Is there a way to make this code even faster?(C++)

pipnina · November 4, 2016

I'm making a prime number generator, my lecturer has said that the fastest code gets £20 (GBP) of his own money (With the catch that he's also in the contest).

I think my code is pretty quick, but wondered if there were any further ways to optimize it.
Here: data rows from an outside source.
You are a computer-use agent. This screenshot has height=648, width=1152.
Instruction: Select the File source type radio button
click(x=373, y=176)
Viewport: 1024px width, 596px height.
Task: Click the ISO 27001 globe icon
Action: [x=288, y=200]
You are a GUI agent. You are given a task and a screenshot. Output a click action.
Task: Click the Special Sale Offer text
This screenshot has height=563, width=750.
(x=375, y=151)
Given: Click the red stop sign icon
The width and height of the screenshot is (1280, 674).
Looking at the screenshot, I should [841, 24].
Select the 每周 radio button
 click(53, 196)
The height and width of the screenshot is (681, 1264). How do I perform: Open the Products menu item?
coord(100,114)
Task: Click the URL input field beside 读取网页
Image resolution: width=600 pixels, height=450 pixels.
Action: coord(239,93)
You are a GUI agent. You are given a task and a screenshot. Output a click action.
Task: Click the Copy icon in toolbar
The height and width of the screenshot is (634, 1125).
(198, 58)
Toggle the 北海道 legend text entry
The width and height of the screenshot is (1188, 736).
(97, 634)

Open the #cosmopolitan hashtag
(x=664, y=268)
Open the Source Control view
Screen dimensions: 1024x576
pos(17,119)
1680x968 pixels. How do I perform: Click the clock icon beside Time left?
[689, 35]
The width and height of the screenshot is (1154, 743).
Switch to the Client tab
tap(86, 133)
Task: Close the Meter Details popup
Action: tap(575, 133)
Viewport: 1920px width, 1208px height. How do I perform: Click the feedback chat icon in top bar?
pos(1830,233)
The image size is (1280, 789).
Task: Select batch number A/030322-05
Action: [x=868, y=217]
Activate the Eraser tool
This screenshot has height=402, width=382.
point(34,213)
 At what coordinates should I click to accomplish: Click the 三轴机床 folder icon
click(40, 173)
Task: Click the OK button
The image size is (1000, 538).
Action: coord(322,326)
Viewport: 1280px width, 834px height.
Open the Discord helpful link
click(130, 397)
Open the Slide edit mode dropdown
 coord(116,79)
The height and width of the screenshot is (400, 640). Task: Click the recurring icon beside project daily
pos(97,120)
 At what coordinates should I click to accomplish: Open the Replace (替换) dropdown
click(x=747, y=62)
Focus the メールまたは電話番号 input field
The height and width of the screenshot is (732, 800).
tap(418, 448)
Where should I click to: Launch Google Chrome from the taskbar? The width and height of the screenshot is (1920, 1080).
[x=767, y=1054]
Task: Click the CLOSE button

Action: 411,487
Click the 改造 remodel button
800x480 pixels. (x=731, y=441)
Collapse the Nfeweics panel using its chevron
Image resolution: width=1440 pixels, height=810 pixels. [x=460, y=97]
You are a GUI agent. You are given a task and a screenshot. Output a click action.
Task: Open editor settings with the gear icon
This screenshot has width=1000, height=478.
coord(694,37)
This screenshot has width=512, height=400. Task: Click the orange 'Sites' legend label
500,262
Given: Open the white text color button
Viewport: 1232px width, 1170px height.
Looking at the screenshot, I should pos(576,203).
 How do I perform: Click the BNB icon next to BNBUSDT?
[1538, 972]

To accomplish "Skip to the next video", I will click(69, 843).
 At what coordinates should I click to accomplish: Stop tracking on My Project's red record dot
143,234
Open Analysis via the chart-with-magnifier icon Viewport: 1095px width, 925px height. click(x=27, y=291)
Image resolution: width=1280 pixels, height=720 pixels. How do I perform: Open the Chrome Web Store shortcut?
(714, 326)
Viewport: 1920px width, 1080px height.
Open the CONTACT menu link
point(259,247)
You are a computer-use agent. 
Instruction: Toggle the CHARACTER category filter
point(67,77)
    //Determining if a number is prime
    for(int primeSearch=3; primeSearch<COUNT_TO; primeSearch+=2){  //Because we skip even numbers, we know we don't need to test the prime candidates by dividing them by two or ten.
        bool primeFound = false;
        for(unsigned int vectorScan=0; vectorScan<=primeVector.size(); vectorScan++){                   //For every prime number in the vector:
            if(primeSearch%primeVector[vectorScan]==0 && primeSearch!=primeVector[vectorScan]){break;}  //Make sure that the candidate is not divisible by any of the previous primes.
            if(primeVector[vectorScan]>(primeSearch/2)){                                                //If the prime number isn't disproved by the time we've started dividing by-
                primeFound=true;                                                                        //-more than half of the candidate's value, we assume it's prime.
                break;
            }
        }
        if(primeFound == true){
            primeVector.push_back(primeSearch);                                                        //Add the prime number to the list
        }
    }

Currently it executes between 100 and 200 milliseconds when generating prime numbers below a value of 100'000 (In release mode, on a 6700k)

Thanks

~pip

Cryosec · November 4, 2016

I'm thinking multithreading, but I can't help code-wise in this case

Nineshadow · November 4, 2016

Sieve of Eratosthenes. O(n loglog n). There are many ways to improve the efficiency afterwards.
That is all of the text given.